De tous nos sens, c’est la vue qui est la plus renseignante de notre environnement en termes prudentiels (anti-mort) Grâce à nos yeux, nous pouvons voir le danger à des kilomètres.

Et s’il y avait des organes à nous ajouter, ce serait non pas un nez de plus, non pas deux oreilles de plus, non pas une peau de plus mais deux yeux de plus, derrière notre tête.
Du coup, en terme d’urbanité, le plus important dans nos comportements, c’est notre apparence visuelle où les vêtements comptent mais aussi le moindre de nos rictus, la manière même dont nous regardons celui qui nous regarde.

C’est par la vue qu’à distance déjà, nous établissons le plus d’immédiateté (contact direct)
Un type nous regarde fixement à 100 m et c’est déjà un ressenti d’immédiateté.

Comme cette immediateté visuelle est très signifiante (elle nous vise sans ambiguïté) elle nous pose des problèmes et nous interposons des tas de bidules pour la négocier. Les mots ont été inventés non pas pour plus d’immédiateté mais au contraire pour amortir l’immédiateté du regard silencieux. Dès que l’interlocuteur parle, on se sent déjà mieux que quand il nous fixe sans rien dire.
Les mots sont des étouffoirs de la relation directe.

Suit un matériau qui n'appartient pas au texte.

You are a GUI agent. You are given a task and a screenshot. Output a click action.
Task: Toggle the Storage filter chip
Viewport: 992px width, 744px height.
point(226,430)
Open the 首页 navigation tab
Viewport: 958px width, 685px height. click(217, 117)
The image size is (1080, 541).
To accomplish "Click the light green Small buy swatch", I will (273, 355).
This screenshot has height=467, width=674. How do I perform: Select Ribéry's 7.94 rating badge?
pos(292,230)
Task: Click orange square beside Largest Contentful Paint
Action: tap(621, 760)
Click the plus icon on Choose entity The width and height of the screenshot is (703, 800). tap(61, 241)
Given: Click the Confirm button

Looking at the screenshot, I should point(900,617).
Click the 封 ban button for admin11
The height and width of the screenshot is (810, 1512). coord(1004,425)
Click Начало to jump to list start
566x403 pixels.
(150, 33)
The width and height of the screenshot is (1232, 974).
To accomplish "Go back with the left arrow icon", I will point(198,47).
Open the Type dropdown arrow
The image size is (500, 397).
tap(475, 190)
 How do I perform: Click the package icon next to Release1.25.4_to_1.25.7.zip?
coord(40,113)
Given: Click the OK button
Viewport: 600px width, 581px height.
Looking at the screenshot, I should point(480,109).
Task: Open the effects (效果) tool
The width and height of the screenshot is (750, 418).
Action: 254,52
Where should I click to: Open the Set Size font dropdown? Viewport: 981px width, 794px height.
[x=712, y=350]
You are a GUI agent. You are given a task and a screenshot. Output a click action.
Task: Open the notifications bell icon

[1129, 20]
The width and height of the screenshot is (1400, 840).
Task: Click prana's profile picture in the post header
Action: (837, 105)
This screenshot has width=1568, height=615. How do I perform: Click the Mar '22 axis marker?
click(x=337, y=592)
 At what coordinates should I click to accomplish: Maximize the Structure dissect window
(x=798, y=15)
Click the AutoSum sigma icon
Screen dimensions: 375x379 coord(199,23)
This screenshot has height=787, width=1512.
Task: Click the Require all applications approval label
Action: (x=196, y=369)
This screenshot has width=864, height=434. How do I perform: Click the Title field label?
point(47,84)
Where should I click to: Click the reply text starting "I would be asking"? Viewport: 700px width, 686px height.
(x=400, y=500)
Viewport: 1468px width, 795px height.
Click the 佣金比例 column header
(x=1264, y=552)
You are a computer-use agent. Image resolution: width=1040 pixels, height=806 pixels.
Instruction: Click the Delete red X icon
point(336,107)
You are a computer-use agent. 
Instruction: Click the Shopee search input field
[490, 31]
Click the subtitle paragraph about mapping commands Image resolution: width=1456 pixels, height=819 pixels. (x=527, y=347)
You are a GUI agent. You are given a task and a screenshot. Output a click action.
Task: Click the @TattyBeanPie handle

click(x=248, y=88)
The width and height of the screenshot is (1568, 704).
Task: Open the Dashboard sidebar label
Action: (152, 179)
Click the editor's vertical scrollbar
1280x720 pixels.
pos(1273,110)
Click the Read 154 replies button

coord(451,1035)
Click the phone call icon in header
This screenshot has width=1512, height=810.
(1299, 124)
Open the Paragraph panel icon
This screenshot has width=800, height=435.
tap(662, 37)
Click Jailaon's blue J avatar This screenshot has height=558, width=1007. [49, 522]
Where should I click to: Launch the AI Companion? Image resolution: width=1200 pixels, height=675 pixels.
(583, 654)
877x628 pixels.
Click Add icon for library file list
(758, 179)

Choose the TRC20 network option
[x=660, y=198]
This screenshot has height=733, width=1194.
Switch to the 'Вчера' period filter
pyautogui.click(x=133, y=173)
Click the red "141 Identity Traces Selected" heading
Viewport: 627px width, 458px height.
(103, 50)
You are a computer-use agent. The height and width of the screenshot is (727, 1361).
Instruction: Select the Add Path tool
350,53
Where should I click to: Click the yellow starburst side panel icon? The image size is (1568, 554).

La peinture ressort alors comme étant l’art qui nous interpelle le plus. Non seulement c’est une représentation de soi ou de l’autre, avec couleurs et mise en contexte mais la chose ne parle pas. Le contact est direct, cru. (Il est déjà amoindri quand on regarde une toile en compagnie d’une amie bavarde)
Regarder une toile en étant seul, c’est dur si ça représente des personnes et plus encore si elles nous regardent. Et c’est ultra dur si ce sont des personnes de notre époque. (Nous ne regardons donc pas les portraits de Louis XIV comme ses contemporains les regardaient)

Que fait le peintre, quand il ne peint pas sur commande, quand il peint librement ?
Il peint non seulement l’homme nu, dépouillé de ses amortisseurs de contact mais en plus il nous oblige à regarder cette crudité en silence. Ouille !

Oui, il est assassin comme vous le dites. Oui les peintres ont toujours tué quelque chose et cette chose c’est l’amortisseur, le media, l’urbanité, les bonnes manières, la politesse, en particulier le mot, le verbe.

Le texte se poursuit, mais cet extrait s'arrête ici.